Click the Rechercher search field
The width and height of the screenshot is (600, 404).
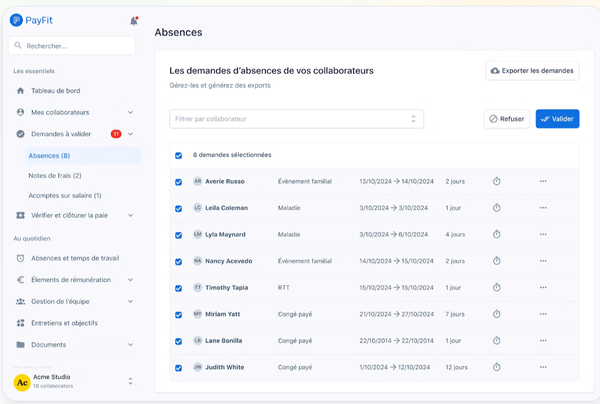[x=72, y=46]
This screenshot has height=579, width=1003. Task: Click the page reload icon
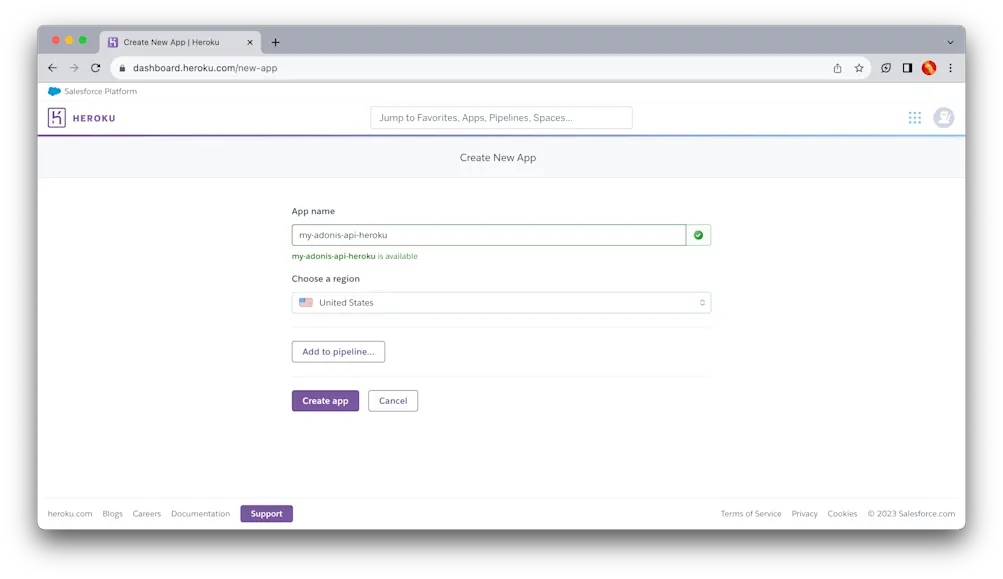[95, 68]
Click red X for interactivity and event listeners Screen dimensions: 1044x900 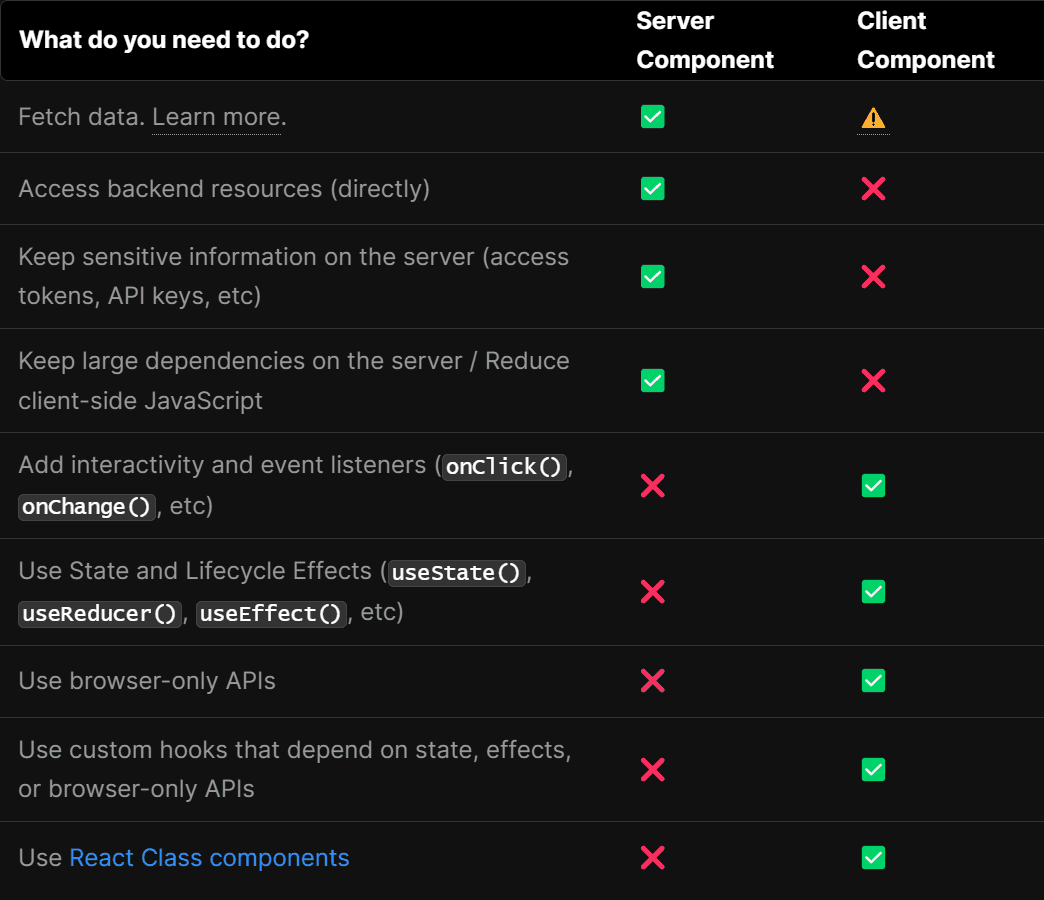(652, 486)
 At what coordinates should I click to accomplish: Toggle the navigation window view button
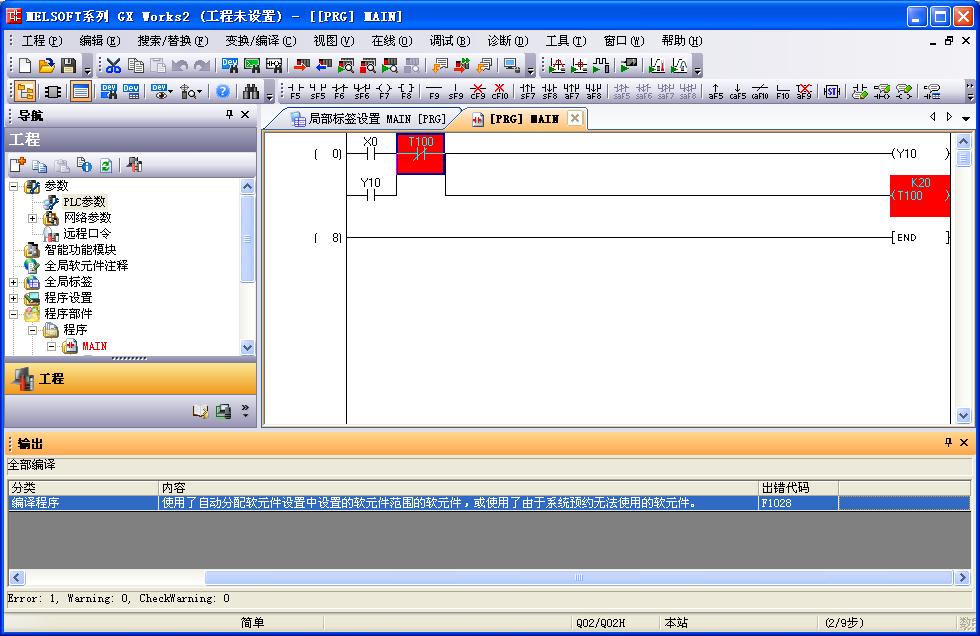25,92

What is required
Output the lines from the one containing "At what coordinates" through the end of the rows, both included, as a JSON list of strings with one string per line. Leave out blank lines and the pictures.

Exercise answer
[
  " At what coordinates should I click to accomplish: Toggle the navigation window view button",
  "25,92"
]